* _Instructions to follow_
Set down the data below exactly; pictures stay out.

[Records from a dataset]
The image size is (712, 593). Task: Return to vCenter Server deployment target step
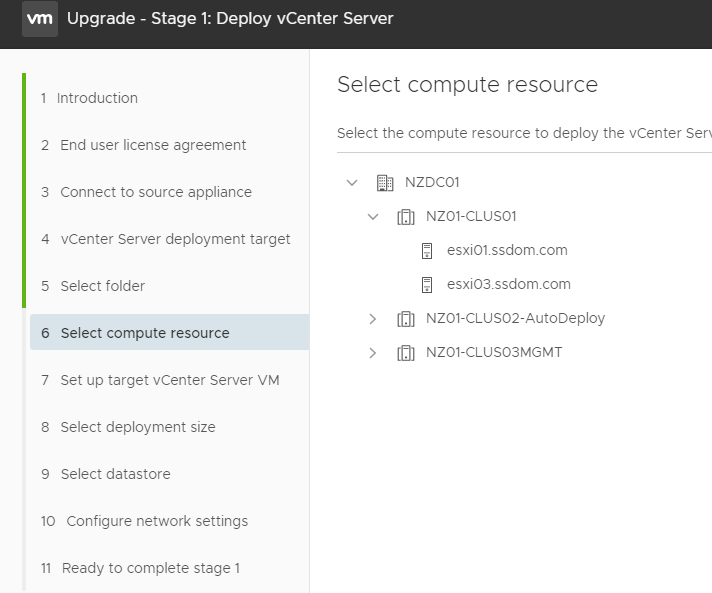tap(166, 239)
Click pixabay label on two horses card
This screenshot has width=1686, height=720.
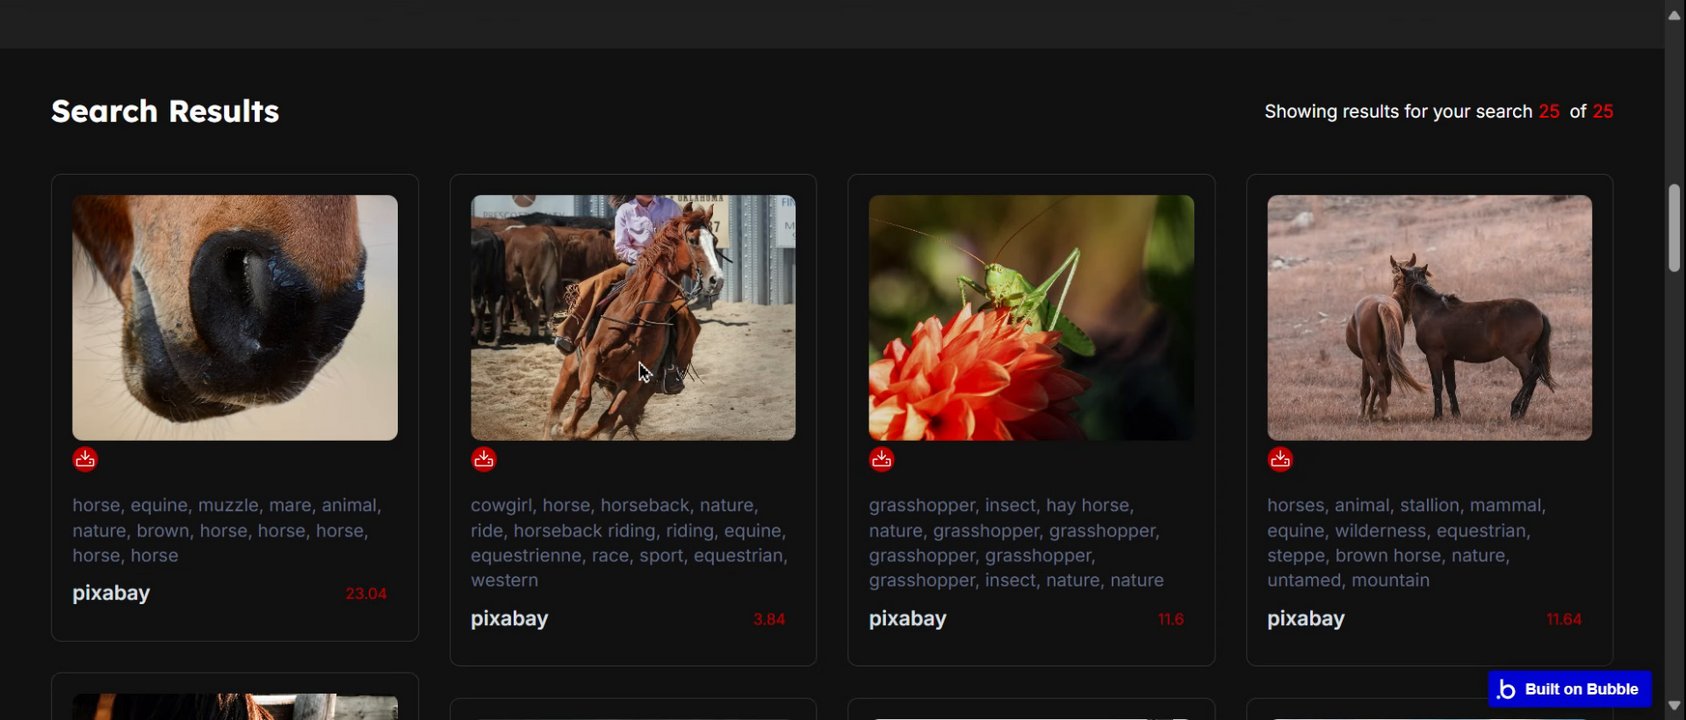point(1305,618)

* _Solution for this task_
The image size is (712, 593). Task: Return to vCenter Server deployment target step
tap(166, 239)
Click pixabay label on two horses card
This screenshot has width=1686, height=720.
point(1305,618)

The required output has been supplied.